- Developers: Gorilla Systems Corporation; Realtime Associates (Game Boy Color);
- Publisher: Mattel Media
- Platforms: Microsoft Windows; Game Boy Color;
- Release: Microsoft Windows 1997 Game Boy Color May 1, 1999
- Genre: Adventure

= Adventures with Barbie: Ocean Discovery =

1997 video game

Adventures with Barbie: Ocean Discovery is a 1997 video game developed by Gorilla Systems Corporation and published by Mattel Media for Windows. A version for the Game Boy Color developed by Realtime Associates was released in 1999, simply titled Barbie: Ocean Discovery.

The game was Mattel Media's first adventure game featuring the character Barbie. Its financial success led to Mattel Media producing further girl's games over the next few years.

== Gameplay ==

Gameplay involves swimming around the ocean as Barbie and solving puzzles in search of a sunken treasure.
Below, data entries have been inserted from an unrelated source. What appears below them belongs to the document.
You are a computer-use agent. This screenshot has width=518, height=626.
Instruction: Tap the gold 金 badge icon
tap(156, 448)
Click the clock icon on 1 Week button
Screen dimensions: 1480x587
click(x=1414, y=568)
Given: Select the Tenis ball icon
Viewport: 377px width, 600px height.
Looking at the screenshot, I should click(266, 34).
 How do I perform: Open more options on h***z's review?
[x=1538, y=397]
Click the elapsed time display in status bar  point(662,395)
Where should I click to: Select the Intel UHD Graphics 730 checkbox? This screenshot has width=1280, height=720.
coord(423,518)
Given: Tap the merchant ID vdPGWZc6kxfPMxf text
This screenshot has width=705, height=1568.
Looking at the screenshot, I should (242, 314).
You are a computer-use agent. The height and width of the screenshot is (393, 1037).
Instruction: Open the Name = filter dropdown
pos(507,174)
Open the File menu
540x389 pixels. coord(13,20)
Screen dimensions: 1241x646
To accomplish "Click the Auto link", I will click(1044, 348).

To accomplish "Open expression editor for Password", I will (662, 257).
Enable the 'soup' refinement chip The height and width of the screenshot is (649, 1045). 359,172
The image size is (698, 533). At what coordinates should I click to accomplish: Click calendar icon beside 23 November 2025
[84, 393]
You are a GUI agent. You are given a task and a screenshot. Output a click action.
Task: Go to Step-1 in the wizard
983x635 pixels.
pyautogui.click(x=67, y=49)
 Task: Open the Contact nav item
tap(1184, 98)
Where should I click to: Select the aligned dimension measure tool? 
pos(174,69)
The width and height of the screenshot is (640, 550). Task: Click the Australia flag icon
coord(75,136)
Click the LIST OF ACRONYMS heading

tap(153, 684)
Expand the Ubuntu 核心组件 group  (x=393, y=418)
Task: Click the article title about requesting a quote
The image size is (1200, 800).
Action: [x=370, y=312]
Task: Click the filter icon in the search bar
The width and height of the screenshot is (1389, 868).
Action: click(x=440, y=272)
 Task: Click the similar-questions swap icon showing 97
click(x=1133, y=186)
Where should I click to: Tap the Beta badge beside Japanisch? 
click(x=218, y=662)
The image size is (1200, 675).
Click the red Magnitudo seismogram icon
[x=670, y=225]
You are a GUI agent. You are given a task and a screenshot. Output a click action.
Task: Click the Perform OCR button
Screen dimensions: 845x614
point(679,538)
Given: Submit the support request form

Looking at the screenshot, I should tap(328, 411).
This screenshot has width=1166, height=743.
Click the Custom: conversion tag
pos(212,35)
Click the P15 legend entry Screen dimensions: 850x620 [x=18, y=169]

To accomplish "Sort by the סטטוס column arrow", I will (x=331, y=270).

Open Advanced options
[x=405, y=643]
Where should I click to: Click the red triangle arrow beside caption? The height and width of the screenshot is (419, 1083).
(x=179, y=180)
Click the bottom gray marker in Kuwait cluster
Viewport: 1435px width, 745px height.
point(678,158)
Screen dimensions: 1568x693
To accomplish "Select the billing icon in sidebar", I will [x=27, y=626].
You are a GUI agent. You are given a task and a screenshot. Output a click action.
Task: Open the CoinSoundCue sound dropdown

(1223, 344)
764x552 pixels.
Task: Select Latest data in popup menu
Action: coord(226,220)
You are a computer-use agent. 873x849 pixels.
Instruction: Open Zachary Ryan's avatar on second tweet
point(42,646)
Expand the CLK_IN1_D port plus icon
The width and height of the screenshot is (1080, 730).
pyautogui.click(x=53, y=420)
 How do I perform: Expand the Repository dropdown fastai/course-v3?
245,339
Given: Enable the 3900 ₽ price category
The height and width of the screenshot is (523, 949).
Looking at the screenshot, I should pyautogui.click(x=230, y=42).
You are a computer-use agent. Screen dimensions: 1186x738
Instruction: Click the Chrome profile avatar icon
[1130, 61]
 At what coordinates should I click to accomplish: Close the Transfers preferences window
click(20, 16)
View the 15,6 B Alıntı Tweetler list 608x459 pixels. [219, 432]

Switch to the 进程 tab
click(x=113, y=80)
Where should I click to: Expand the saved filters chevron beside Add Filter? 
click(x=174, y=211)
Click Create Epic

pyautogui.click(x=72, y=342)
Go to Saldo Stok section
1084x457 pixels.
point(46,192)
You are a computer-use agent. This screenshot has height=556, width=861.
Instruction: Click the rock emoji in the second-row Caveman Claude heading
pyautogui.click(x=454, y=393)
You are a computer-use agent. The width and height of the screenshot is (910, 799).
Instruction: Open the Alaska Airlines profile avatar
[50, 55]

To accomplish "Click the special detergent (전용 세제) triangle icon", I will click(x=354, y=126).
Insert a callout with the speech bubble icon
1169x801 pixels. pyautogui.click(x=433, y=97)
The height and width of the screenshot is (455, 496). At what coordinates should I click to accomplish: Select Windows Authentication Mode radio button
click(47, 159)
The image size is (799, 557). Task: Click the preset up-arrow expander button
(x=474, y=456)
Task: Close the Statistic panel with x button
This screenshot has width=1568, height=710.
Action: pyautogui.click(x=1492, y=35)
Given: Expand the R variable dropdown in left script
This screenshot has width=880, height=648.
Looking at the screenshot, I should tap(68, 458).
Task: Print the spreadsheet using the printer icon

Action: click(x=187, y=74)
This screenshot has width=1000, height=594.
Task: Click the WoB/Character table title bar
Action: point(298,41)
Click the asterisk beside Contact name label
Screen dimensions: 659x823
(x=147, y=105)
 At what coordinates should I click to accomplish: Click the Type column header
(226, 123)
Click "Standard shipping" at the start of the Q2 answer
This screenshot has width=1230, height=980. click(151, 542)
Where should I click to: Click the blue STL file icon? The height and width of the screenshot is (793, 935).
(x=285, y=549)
The PC and GBC versions are slightly different; The dolphin plays a more significant role in Windows than it does in the Game Boy Color version.

== Critical reception ==
Entertainment Weekly felt the game was "underwhelming". The New York Times thought the game's mentions of Barbie's marine biology degree was a "nod toward enlightenment" for the girl's game genre, while From Barbie to Mortal Kombat: Gender and Computer Games thought the game saw the series branching out from the "true pink fluff" exemplified in titles like Barbie Fashion Designer. French reviewer PVG24 felt the game successfully penetrated the local market.

== Promotion ==
In a promo with Coca-Cola for its line of Barbie Software Products for Girls during the holiday season and into 1998, Mattel Media arranged a $5 coupon for Adventures with Barbie Ocean Discovery and Barbie Magic Hair Styler inside 12- and 24-packs of Coca-Cola "Santa Packs."